Official Responses: Insights from COO Russ Barrett
Russ Barrett’s philosophy on AI is rooted in pragmatism rather than hype. He makes a sharp distinction between signing a contract and delivering a result.
"A lot of people talk about the first [identifying a use and signing a contract], and it’s a little bit more challenging to be able to sit there and stick to it to see exactly how to get more to the latter [getting a tool into production]," Barrett said. "We probably are not market-leading in the number of use cases, but we do feel our ability to execute and see it to fruition is definitely something."
Regarding the customer-facing side of the technology, Barrett emphasized a "not-creepy" approach. The goal is to use AI to be a "better relationship bank" by identifying leads and prospecting more effectively, but without making the customer feel like they are being monitored by a machine. "This is a journey," Barrett explained. "It is not, you’re going to go buy a tool, and all of a sudden your door is going to be kicked down with all the customers you’re able to generate, because you’re still operating with a very people-centric model."
Barrett also addressed the ROI of AI, noting that it isn’t always about immediate cost savings. "It’s a formula that allows us to really understand, how do we exponentially add more value to our credit people, to our salespeople, than what we would have today?"
Implications: A New Era for Midsize Banking
The shift at Valley Bank has profound implications for the future of the financial services industry, particularly regarding vendor relations and workforce management.
1. The Disruption of the Fintech Vendor Model
For years, fintech companies have thrived by selling "point solutions" to midsize banks. If banks like Valley can now build these solutions internally using agentic AI, the valuation and necessity of many niche fintech vendors may plummet. The "build-versus-buy" calculus is tilting toward "build" because AI acts as a force multiplier for a small team of internal engineers, allowing them to do the work that previously required an entire software company.
2. The Rise of the "Augmented Banker"
Valley Bank is not using AI to replace its 3,600 employees but to eliminate "low-quality, repeatable work." This suggests a future where the role of the banker shifts from data entry and manual prospecting to high-level advisory and relationship management. However, the bank’s lesson that AI cannot yet "codify" the behaviors of relationship building means that human soft skills will remain the primary differentiator in the market.
3. Fiscal Discipline as a Competitive Advantage
As demonstrated by the Uber example, AI can be a "black hole" for capital if not managed correctly.
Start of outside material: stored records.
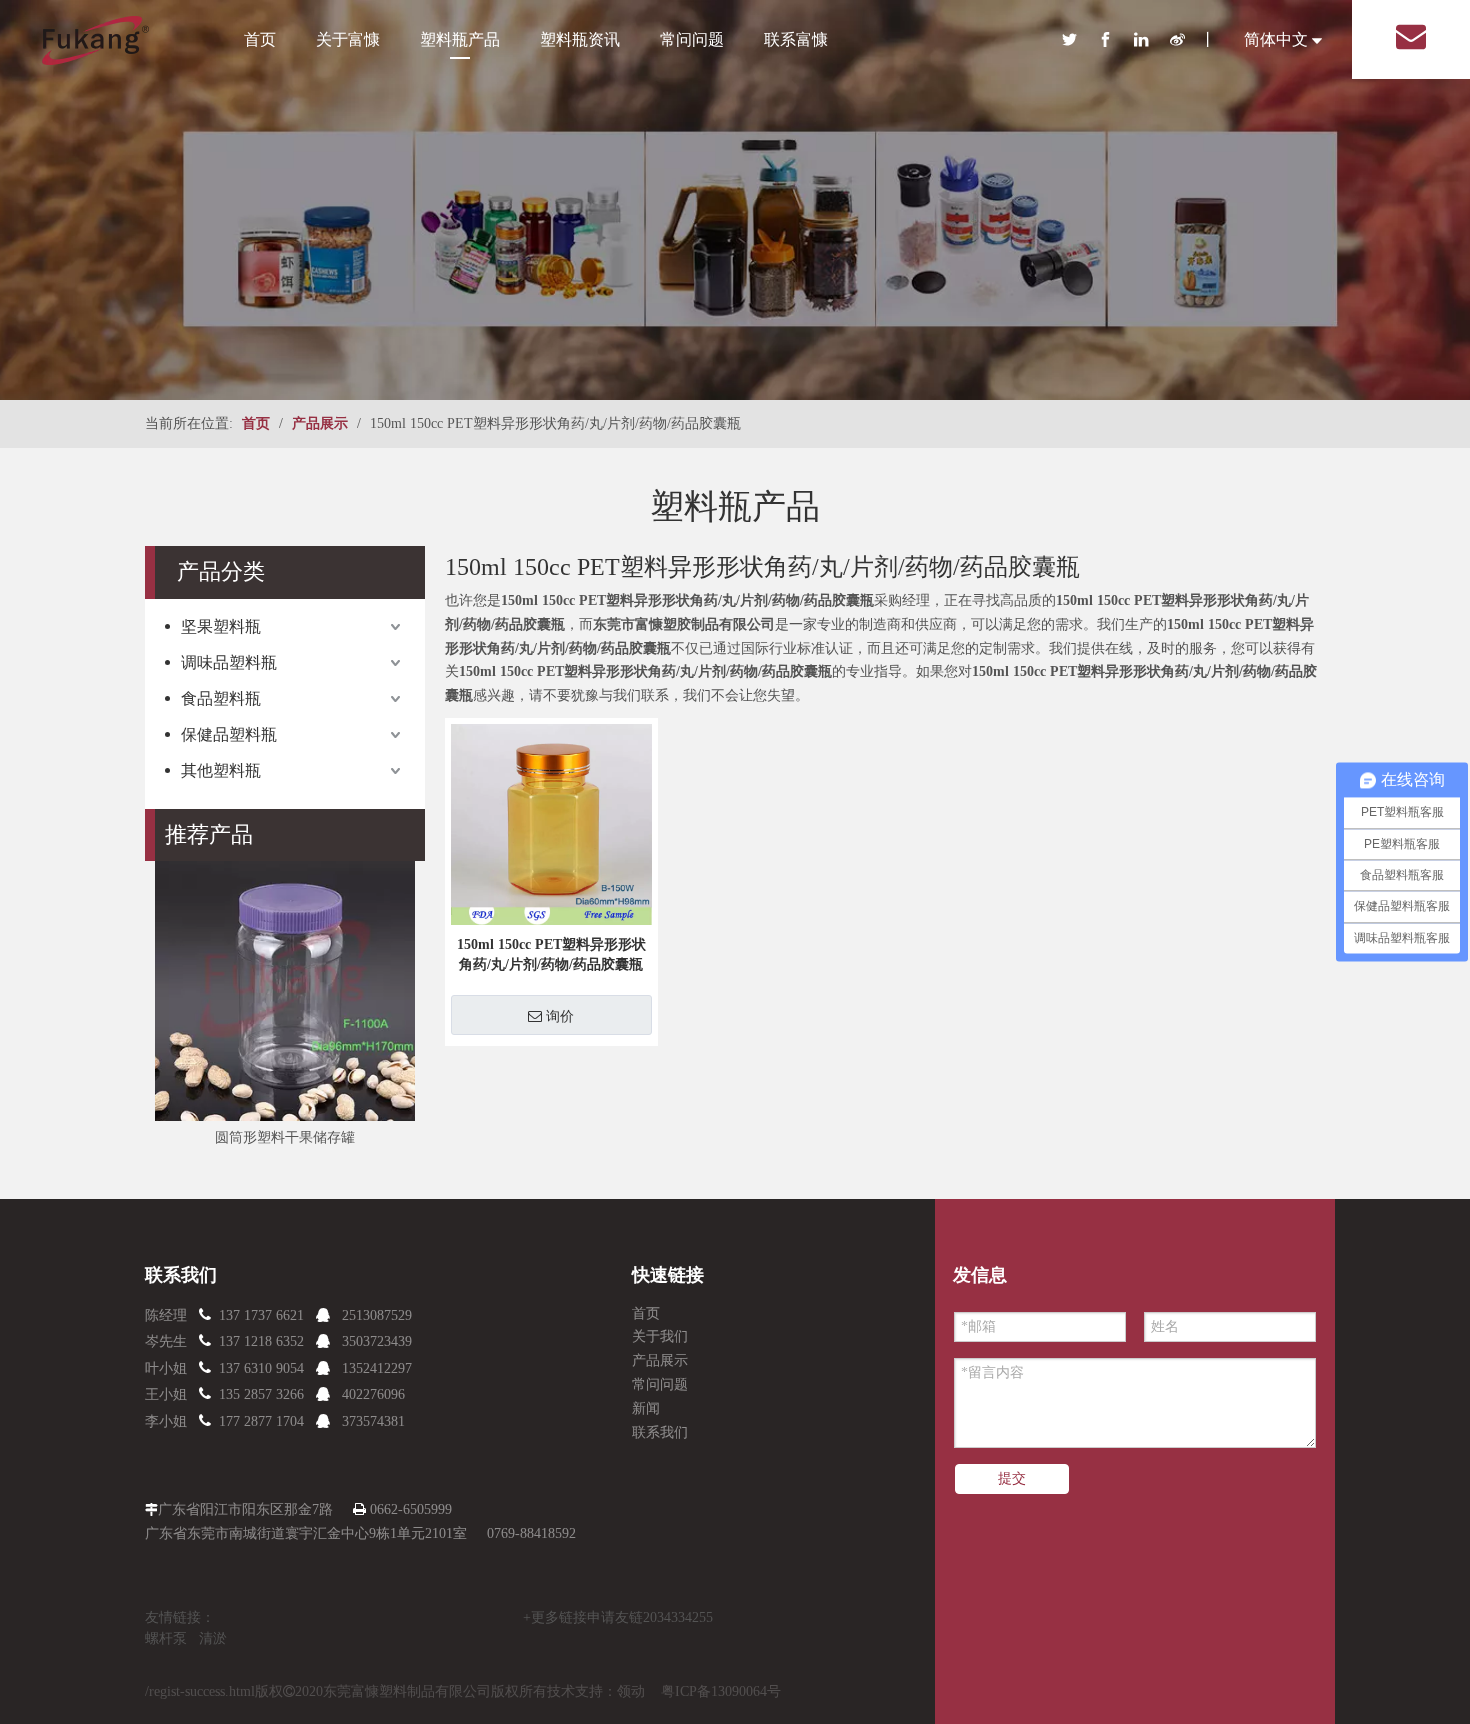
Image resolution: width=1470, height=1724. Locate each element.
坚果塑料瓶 (221, 626)
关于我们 (660, 1336)
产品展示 (660, 1360)
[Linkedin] (1152, 39)
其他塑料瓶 (221, 770)
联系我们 (660, 1432)
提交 (1012, 1478)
Valley’s tiered access and "token-conscious" strategy may become the industry standard for fiscal responsibility. Banks that fail to monitor their AI consumption may find themselves facing "bill shock" that erases any efficiency gains the technology provided.
4. Closing the Engineering Gap
Perhaps the most significant implication is the leveling of the playing field. If a $64 billion bank can develop proprietary tools that rival those of a $3 trillion bank, the competitive advantage of sheer size begins to diminish. Agentic AI allows midsize banks to be more agile, creating bespoke tools that fit their specific community-banking culture rather than being forced to adopt the rigid structures of "off-the-shelf" vendor software.
In conclusion, Valley Bank’s strategic pivot marks a turning point. The bank is no longer just a consumer of technology; it is becoming a creator. As agentic AI continues to evolve, the ability to execute and move tools into production will separate the winners from the laggards in the increasingly digital landscape of American banking.